Ross Bell, executive director of the New Zealand Drug Foundation, says the philosophy behind Brown’s bill is misguided. “Assuming that will create a deterrent effect is not going to work. It has not worked. Our Misuse of Drugs Act has that as its underpinning premise. You get a life sentence for manufacturing and trafficking methamphetamine and New Zealanders are some of the highest meth users in the world.”

Bell calls instead for a community health response, effective outreach, and harm-reduction services. He says the synthetics battle was lost when those 41 exempted products were pulled from the shelves: “As soon as we took them off we lost all control. The substances causing deaths—and this has been proved by ESR reports that we commissioned and that the police commissioned—are new. They weren’t among the substances that were previously regulated under the Psychoactive Substances Act.”

“Just by making something illegal, you don’t stop it.” - Peter Dunne

Instead, Bell wants a comprehensive overhaul, noting that the five-year review of the Psychoactive Substances Act—written into the legislation—is due to take place this year. “Maybe we don’t need a Private Members Bill to tinker around with it. The law has to be comprehensively reviewed. We haven’t heard from the government about when that review is going to start or what it’s going to look like. But that has to happen.”

His faith in the basic mechanism of the PSA, however, remains undimmed—it just needs to be given its teeth back. Does animal testing need to be reintroduced, VICE asked? “I think all cards need to be put on the table… [Look at] what are the barriers for that law to work now, and the testing regime is certainly one of those barriers.”

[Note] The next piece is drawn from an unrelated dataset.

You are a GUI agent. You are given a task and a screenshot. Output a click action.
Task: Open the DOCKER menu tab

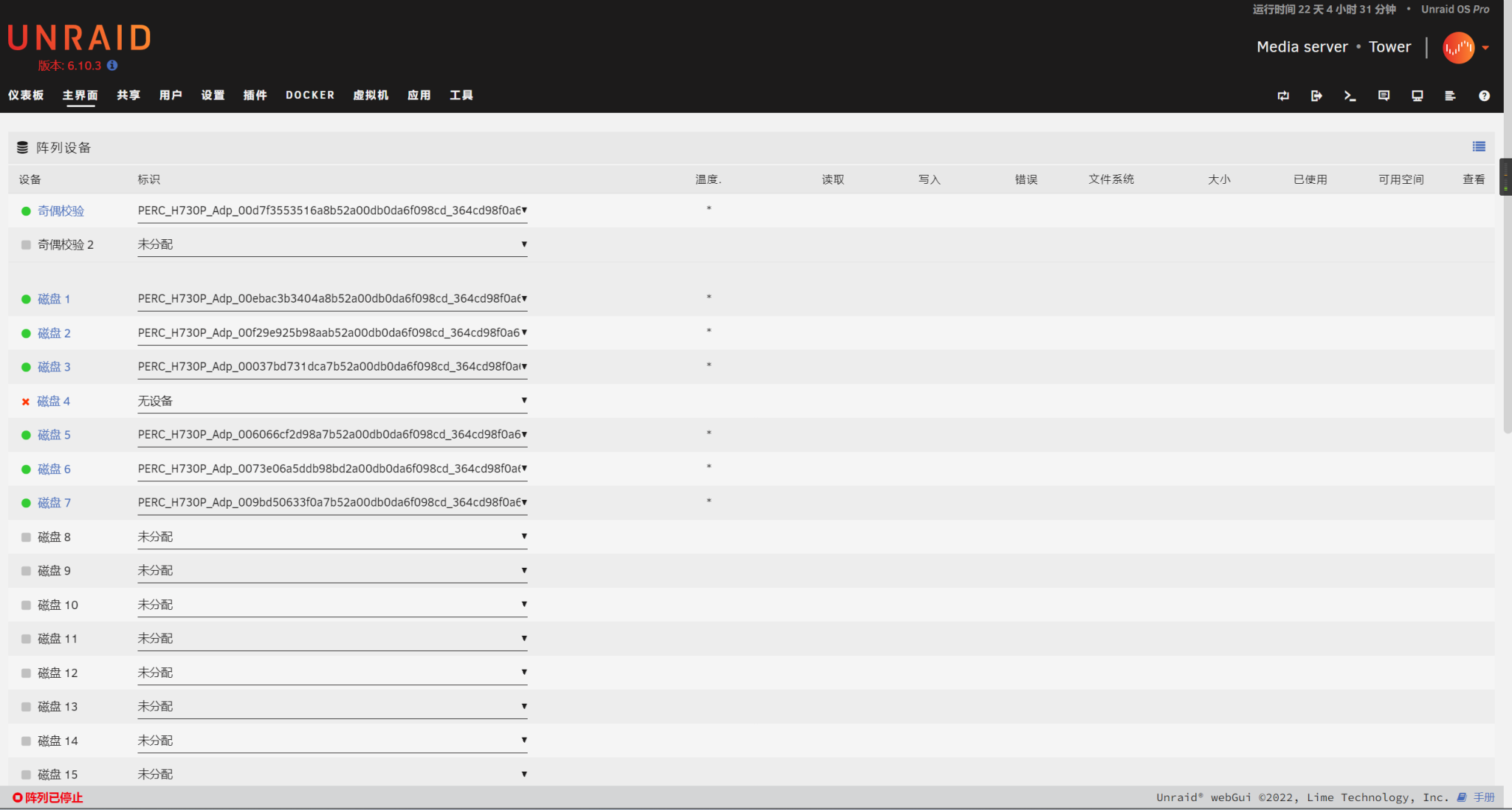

Dunne, too, still believes in the legislation. “What we’ve got to work on doing—and again it hinges on this issue of animal testing—is make the Psychoactive Substances Act workable; that will in turn reduce some of the pressure for illegal product.”

Which he believes is the best way to limit the flow of synthetics into the community. As he says, “Just by making something illegal, you don’t stop it.”